Exploring Scotogenic Parameter Spaces and Mapping Uncharted Dark Matter Phenomenology with Multi-Objective Search Algorithms
Fernando Abreu de Souza, Nuno Filipe Castro, Miguel Crispim Romão, Werner Porod
TL;DR
The paper tackles the challenge of scanning highly constrained Beyond-Standard-Model spaces by deploying a multi-objective NSGA-III search alongside CMA-ES, applied to a non-minimal scotogenic model with DM, neutrino masses, and LFV constraints. It shows that multi-objective optimisation yields a richer set of viable solutions and, when augmented by novelty detection, maps novel dark matter realizations near LZ bounds and near the neutrino floor. The authors demonstrate substantial phenomenological diversification, including fermionic and pseudoscalar DM, and provide insights into LHC phenomenology across parameter regions, surpassing previous MCMC studies. The methodological advances—constraint hierarchy, multi- vs single-objective comparison, and novelty-driven exploration—offer a powerful framework for constrained BSM explorations and potential SMEFT applications.
Abstract
We present a novel artificial intelligence approach to explore beyond Standard Model parameter spaces by leveraging a multi-objective optimisation algorithm. We apply this methodology to a non-minimal scotogenic model which is constrained by Higgs mass, anomalous magnetic moment of the muon, dark matter relic density, dark matter direct detection, neutrino masses and mixing, and lepton flavour violating processes. Our results successfully expand on the phenomenological realisations presented in previous work.
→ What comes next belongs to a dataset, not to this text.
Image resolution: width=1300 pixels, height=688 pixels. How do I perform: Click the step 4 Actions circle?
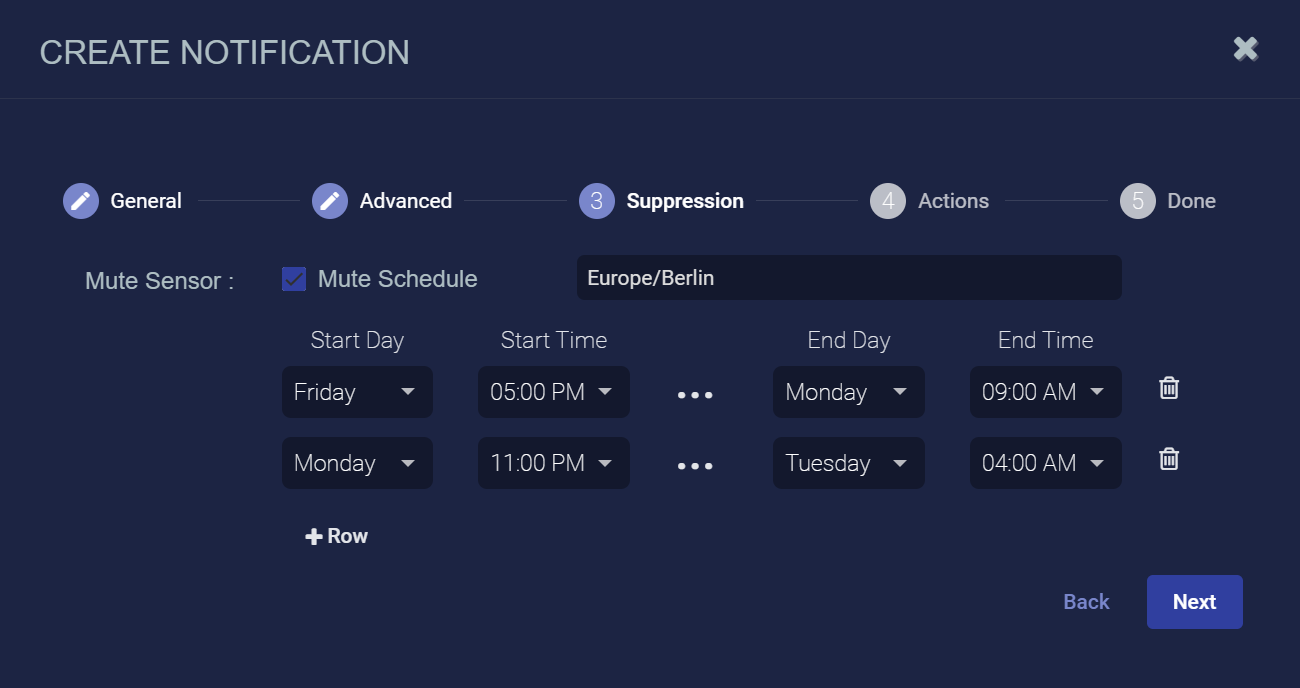[888, 201]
We compare between multi- and single-objective algorithms and we observe more phenomenologically diverse solutions and an improved search capacity coming from the former. We use novelty detection to further explore sparsely populated regions of phenomenological interest. These results suggest a powerful search strategy that combines the global exploration of multi-objective optimisation with the exploitation of single-objective optimisation.